In addition, should the lift of the valve be nullified, the engine displacement capacity may be varied by deactivating one or more cylinders with an ensuing considerable reduction of consumption and pollutant emissions of the engine. Lastly, the cyclic exclusion of cylinders may represent an efficient method for reducing pumping losses and to increase the actual mean pressure in the operating cylinders, so as to ensure a clean and stable combustion.

There are various technical solutions for controlling the lift of the valves and which are attained according to different embodiments that all reveal the drawback of being costly to obtain, thus justifying the use thereof only on vehicles part of the high market price bracket.

Furthermore, the operation of such known solutions is rather sensitive.

Lastly, such known solutions have a high overall dimension which justifies the use thereof almost exclusively on large-displacement vehicles. The present invention intends to overcome the aforementioned drawbacks. In particular, a first object of the present invention is to obtain a unit for adjusting the lift of the valves of an internal combustion engine that is less expensive to obtain with respect to equivalent adjustment units of the prior art. Another object is that the adjustment unit of the invention has smaller overall dimensions with respect to equivalent prior art adjustment units.

Last but not least, the adjustment unit of the invention has the object of also enabling recovering the clearance of the tappets when the engine is running. The aforementioned objects are attained by an adjustment unit of the invention according to the main claim to which reference is made.

Advantageously, being less costly and having smaller dimensions with respect to adjustment units of the known type, the adjustment unit of the invention may be installed on a wide range of motor vehicles.

Still advantageously, given that the adjustment unit of the invention also enables automatically recovering the clearance of the tappets, it substantially behaves like known hydraulic tappets, with respect to which it also reveals substantially similar overall dimensions.

◆ Study questions
**a)** Print the portion of the valve-lift passage above, starting at "In addition, should" and ending at "is rather sensitive.", word for word.
**b)** Carry on the valve-lift passage above from its final sentence, keeping its subject and style.

◆ Data extracts
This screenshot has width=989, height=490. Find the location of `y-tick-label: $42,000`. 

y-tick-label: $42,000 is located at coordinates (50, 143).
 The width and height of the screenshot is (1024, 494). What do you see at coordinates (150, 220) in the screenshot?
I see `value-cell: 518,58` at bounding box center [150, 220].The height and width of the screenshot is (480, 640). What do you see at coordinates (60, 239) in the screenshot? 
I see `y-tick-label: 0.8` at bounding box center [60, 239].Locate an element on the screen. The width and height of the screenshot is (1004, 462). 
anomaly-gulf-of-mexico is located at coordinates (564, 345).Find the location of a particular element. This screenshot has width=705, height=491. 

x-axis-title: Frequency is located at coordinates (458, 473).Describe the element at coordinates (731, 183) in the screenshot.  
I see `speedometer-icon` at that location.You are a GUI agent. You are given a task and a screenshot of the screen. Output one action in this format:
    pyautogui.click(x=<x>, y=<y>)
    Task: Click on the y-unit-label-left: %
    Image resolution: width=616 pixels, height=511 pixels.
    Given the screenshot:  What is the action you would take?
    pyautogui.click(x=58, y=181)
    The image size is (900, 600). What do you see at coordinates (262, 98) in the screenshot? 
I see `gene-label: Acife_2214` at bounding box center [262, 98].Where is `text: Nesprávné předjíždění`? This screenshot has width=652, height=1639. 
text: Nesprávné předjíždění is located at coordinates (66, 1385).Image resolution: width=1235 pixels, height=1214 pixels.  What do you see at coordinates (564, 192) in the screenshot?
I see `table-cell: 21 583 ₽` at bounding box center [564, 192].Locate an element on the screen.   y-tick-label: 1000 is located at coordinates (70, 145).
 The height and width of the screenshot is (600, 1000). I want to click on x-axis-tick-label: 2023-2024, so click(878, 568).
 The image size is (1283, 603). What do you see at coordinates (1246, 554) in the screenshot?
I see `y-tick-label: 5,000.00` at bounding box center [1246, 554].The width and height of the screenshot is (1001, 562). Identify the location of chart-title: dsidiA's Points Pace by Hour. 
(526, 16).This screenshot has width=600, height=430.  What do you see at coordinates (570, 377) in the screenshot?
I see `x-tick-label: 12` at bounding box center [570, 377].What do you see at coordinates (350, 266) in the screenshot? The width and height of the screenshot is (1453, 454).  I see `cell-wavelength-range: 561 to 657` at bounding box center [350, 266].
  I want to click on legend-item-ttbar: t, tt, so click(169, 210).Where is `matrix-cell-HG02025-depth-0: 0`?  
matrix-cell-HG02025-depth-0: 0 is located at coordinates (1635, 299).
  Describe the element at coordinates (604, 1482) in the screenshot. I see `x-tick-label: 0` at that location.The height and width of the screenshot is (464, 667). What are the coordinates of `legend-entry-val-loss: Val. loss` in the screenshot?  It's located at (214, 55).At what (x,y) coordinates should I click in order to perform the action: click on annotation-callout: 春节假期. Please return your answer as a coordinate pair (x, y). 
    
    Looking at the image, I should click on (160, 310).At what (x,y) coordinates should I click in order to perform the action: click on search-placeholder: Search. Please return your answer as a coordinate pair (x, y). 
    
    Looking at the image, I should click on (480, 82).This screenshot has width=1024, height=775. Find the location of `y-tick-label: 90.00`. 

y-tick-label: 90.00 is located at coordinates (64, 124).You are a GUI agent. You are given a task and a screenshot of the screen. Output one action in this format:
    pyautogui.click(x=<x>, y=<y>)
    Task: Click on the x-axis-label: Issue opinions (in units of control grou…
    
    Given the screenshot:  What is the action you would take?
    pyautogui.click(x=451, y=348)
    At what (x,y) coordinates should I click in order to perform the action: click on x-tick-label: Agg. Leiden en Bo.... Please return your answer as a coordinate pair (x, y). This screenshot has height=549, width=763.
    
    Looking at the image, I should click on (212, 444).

◆ Results in order
**a)**
In addition, should the lift of the valve be nullified, the engine displacement capacity may be varied by deactivating one or more cylinders with an ensuing considerable reduction of consumption and pollutant emissions of the engine. Lastly, the cyclic exclusion of cylinders may represent an efficient method for reducing pumping losses and to increase the actual mean pressure in the operating cylinders, so as to ensure a clean and stable combustion.

There are various technical solutions for controlling the lift of the valves and which are attained according to different embodiments that all reveal the drawback of being costly to obtain, thus justifying the use thereof only on vehicles part of the high market price bracket.

Furthermore, the operation of such known solutions is rather sensitive.

**b)**
The objects and advantages listed above shall be further outlined in the description of a preferred embodiment of the invention provided hereinafter by way of non-limiting example with reference to the attached drawings, wherein:

- fig. 1 represents an axonometric view of the adjustment unit of the invention associated to the tappet of an engine, regarding which in the figure there are represented the camshaft and a valve;

- fig. 2 represents a detail of the adjustment unit of the invention represented in fig. 1 ;

- fig. 3 represents an exploded view of a detail of fig. 2;

- fig. 4 represents an exploded view of another detail of fig. 2;

- fig. 5 represents a detail of fig. 2 and fig. 3;

- fig. 6 represents the longitudinal section of fig. 1 ;

- fig. 7 represents a detail of fig. 6 in enlarged view;

- fig. 8 represents a detail of fig. 6 and fig. 7 in enlarged view;

- figures 9 to 15 represent the longitudinal section of the assembly of fig. 1 in different operative positions.

The adjustment unit subject of the invention is represented in axonometric view in fig. 1 and in sectional view in figures 6 and from 9 to 15 where it is indicated in its entirety with 1.

It is used for adjusting the lift of the valves of an internal combustion engine regarding which, in the figures mentioned now, there are represented:

- a valve 2 with relative return spring 2a;

- the valve-seat 2b and the valve-guide 2c;

- the camshaft 3 provided with a cam 4;

- the rocker arm 6 which contrasts with the cam 4 by interposing an idler roller 5 belonging to the rocker arm 6 itself.

In the latter, in particular, there are identified a first part 7 which is associated to a valve 2 of the engine and a second part 9 which is arranged on the opposite side of the first part 7 with respect to the idler roller 5.

It should be observed that the rocker arm could simultaneously control several valves given that the one represented in the mentioned figures is only a possible reference embodiment for description.

As concerns the adjustment unit 1 , it should be observed that it comprises a housing 10 in which there are contained a mobile rod 11 inserted into a sliding seat 12 present in the housing 10 and having a first end 13 arranged at contact with the second part 9 of the rocker arm 6.

A second end 14 of the mobile rod 11 , opposite to the first end 13, is arranged in a hydraulic chamber 15 present in the housing 10 and suitable to contain oil. It should be observed that the housing 10, in the embodiment described herein, takes the shape of a cartridge body.

However, other embodiments in which the housing 10 can belong to the engine and be obtained, for example, in the cylinder head of the engine or in other parts thereof, are possible.

There is also identified a fulcrum area F for the rotation of the rocker arm 6 which, as observable in figures 6 and from 9 to 15, is defined in the contact area between the first end 13 of the mobile rod 11 and the second part 9 of the rocker arm 6.

In particular, the first end 13 of the mobile rod 11 and the second part 9 of the rocker arm 6 are configured with a suitable profile respectively concave and convex so that the contact area that forms the fulcrum area F is substantially the surface of a spherical cover.

Also the elastically yieldable means 16 that cooperate with the mobile rod 11 and a mobile shutter 17 are part of the adjustment unit 1. As observable, the mobile shutter projects into the hydraulic chamber 15 and it is slidingly housed in a through hole 18 obtained in the housing 10.

In addition, the mobile shutter 17 has a projecting end 19 faced towards the external of the housing 10 which is connected to actuator means, indicated in their entirety with 20, which will be described in detail hereinafter.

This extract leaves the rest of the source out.